Reproduce the lines from the start of the records through the line containing "will [x=282, y=17].", keeping every character the same.
## start Data excerpts
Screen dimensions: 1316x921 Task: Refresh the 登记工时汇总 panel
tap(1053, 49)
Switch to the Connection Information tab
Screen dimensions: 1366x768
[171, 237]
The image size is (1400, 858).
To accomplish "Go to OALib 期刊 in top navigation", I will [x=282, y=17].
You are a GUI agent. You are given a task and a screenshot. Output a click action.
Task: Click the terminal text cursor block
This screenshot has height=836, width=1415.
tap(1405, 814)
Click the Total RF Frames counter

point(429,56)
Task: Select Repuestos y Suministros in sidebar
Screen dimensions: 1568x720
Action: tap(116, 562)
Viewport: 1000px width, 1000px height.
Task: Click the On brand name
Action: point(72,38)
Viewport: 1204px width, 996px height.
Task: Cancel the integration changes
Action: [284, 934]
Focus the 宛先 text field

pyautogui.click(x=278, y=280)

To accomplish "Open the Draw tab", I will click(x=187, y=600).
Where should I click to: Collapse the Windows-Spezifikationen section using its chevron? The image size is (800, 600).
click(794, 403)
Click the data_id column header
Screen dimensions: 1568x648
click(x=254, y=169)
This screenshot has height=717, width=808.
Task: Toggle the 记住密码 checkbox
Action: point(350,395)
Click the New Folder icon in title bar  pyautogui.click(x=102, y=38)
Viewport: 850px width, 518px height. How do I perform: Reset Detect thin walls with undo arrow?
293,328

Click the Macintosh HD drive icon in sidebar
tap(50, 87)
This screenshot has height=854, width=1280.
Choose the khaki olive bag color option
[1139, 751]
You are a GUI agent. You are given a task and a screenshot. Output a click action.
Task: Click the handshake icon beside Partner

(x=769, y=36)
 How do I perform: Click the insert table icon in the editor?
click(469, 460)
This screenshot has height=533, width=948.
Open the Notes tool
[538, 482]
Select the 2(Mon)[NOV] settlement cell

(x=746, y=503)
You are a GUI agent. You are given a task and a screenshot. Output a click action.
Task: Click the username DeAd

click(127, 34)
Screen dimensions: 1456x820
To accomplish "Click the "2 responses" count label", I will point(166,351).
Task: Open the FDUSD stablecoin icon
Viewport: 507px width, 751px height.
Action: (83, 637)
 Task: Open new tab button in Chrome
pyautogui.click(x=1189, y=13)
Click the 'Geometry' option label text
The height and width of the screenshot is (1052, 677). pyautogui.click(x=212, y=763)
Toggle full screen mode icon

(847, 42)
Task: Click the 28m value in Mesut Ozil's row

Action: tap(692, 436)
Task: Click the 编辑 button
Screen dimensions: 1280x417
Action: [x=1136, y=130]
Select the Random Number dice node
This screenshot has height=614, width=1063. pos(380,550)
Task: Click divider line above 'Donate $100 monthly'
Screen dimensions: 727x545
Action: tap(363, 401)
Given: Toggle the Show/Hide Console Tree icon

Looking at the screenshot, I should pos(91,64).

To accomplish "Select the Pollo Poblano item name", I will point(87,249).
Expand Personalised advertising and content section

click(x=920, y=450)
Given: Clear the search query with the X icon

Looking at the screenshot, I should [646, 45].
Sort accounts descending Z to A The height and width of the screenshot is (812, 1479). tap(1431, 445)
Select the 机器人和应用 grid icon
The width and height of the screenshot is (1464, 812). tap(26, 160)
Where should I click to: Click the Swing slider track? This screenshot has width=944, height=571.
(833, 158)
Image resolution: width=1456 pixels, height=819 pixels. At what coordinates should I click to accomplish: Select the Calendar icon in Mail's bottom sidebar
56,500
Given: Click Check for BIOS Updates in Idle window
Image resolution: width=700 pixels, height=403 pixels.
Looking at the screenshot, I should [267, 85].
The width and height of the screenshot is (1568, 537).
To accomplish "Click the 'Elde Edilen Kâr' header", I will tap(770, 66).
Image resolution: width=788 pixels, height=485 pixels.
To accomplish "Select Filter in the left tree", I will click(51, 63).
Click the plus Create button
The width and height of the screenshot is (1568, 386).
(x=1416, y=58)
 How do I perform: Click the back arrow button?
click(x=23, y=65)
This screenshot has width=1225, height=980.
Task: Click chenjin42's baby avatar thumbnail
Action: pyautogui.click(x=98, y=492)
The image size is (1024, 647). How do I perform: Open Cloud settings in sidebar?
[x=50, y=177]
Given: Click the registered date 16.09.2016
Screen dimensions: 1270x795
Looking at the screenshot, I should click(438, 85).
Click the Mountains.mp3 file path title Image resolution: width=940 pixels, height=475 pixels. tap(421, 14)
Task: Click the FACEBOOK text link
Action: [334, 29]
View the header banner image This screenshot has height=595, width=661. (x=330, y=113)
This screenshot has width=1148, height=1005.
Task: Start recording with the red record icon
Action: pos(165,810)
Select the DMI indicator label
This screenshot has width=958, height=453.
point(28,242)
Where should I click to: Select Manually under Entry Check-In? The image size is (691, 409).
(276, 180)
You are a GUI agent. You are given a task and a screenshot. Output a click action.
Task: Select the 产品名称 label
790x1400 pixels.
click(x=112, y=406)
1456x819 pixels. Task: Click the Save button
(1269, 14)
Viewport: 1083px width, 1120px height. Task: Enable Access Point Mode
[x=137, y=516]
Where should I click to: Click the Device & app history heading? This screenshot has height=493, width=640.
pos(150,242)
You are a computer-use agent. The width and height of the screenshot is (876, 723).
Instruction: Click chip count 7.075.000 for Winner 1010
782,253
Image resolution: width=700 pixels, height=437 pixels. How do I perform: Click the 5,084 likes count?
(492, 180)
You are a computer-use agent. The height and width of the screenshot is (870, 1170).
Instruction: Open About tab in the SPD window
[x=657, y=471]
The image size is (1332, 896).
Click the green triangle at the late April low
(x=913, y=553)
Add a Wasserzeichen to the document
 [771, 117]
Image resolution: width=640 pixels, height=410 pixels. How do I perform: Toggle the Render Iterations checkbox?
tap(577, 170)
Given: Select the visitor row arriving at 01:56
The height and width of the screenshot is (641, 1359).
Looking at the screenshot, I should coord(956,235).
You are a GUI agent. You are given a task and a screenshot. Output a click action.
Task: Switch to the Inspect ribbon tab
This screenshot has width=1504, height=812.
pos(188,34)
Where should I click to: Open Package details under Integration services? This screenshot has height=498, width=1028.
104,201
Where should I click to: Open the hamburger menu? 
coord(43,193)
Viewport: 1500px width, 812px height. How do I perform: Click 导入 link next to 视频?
## end Data excerpts
■ **Complete output**
Screen dimensions: 1316x921 Task: Refresh the 登记工时汇总 panel
tap(1053, 49)
Switch to the Connection Information tab
Screen dimensions: 1366x768
[171, 237]
The image size is (1400, 858).
To accomplish "Go to OALib 期刊 in top navigation", I will [x=282, y=17].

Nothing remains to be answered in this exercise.